A decade ago I began writing about hope, an orientation that has nothing to do with optimism. Optimism says that everything will be fine no matter what, just as pessimism says that it will be dismal no matter what. Hope is a sense of the grand mystery of it all, the knowledge that we don’t know how it will turn out, that anything is possible. It means recognizing that the sound of a trumpet at a school dance in Austin, Texas, may resound in the Supreme Court twenty years later; that an unfortunate hike in the borderlands might help turn two countries away from war; that Edward Snowden, a young NSA contractor and the biggest surprise of this year, might revolt against that agency’s sinister invasions of privacy and be surprised himself by the vehemence of the global reaction to his leaked data; that culture which left Africa more than 200 years ago might return to that continent as a tool for liberation—that we don’t know what we do does.

That Massachusetts pear tree is still bearing fruit almost 400 years after it was planted. The planter of that tree also helped instigate the war against the Pequots, who were massacred in 1637. “The survivors were sold into slavery or given over to neighboring tribes. The colonists even barred the use of the Pequot name, ‘in order to cut off the remembrance of them from the earth,’ as the leader of the raiding party later wrote,” according to the New York Times.

For centuries thereafter, that Native American nation was described as extinct, erased, gone. It was written about in the past tense when mentioned at all. In the 1970s, however, the Pequots achieved federal recognition, entitling them to the rights that Native American tribes have as “subject sovereign nations”; in the 1980s, they opened a bingo hall on their reservation in Connecticut; in the 1990s, it became the biggest casino in the western world. (Just for the record, I’m not a fan of the gambling industry, but I am of unpredictable narratives.)

With the enormous income from that project, the tribe funded a Native American history museum that opened in 1998, also the biggest of its kind. The new empire of the Pequots has been on rocky ground since the financial meltdown of 2008, but the fact that it arose at all is astonishing more than 150 years after Herman Melville stuck a ship called the Pequod in the middle of his novel Moby-Dick and mentioned that it was named after a people “now extinct as the ancient Medes.” Are there are longer odds in New England than that a people long pronounced gone would end up profiting from the bad-math optimism of their neighbors?

Meanwhile, that pear tree continues to bear fruit; meanwhile, hip-hop continues to be a vehicle for political dissent from the Inuit far north to Latin America; meanwhile, diplomatic relations with Iran have had some surprising twists and turns, most recently away from war.

I see the fabric of my country’s rights and justices fraying and I see climate change advancing. There are terrible things about this moment and it’s clear that the consequences of climate change will get worse (though how much worse still depends on us).

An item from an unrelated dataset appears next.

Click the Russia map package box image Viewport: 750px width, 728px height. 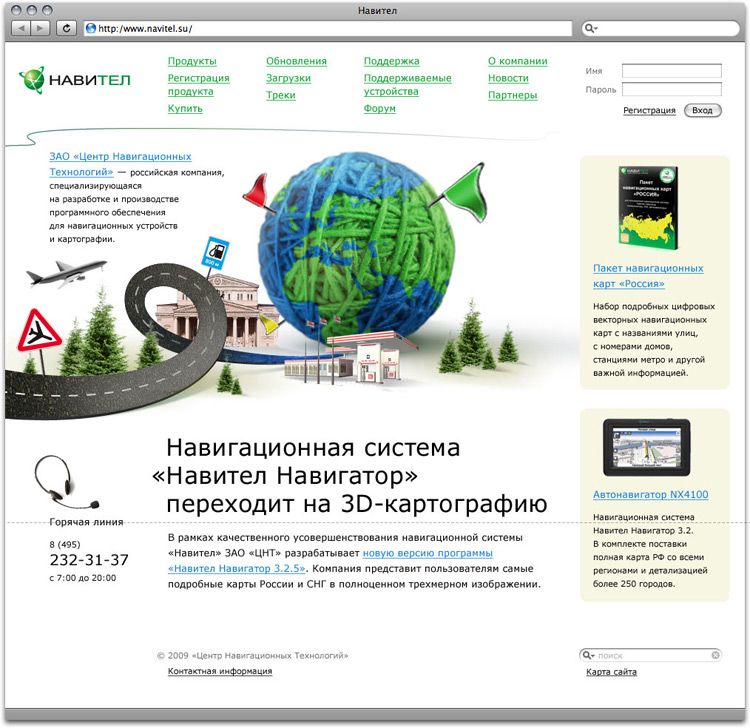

I also see that we never actually know how things will play out in the end, that the most unlikely events often occur, that we are a very innovative and resilient species, and that far more of us are idealists than is good for business and the status quo to acknowledge.

What I learned first in New Orleans after Hurricane Katrina was how calm, how resourceful and how generous people could be in the worst times: the “Cajun Navy” that came in to rescue people by boat, the stranded themselves who formed communities of mutual aid, the hundreds of thousands of volunteers, from middle-aged Mennonites to young anarchists, who arrived afterward to help salvage a city that could have been left for dead.

I don’t know what’s coming. I do know that, whatever it is, some of it will be terrible, but some of it will be miraculous, that term we reserve for the utterly unanticipated, the seeds we didn’t know the soil held. And I know that we don’t know what we do does. As Shane Bauer points out, the doing is the crucial thing.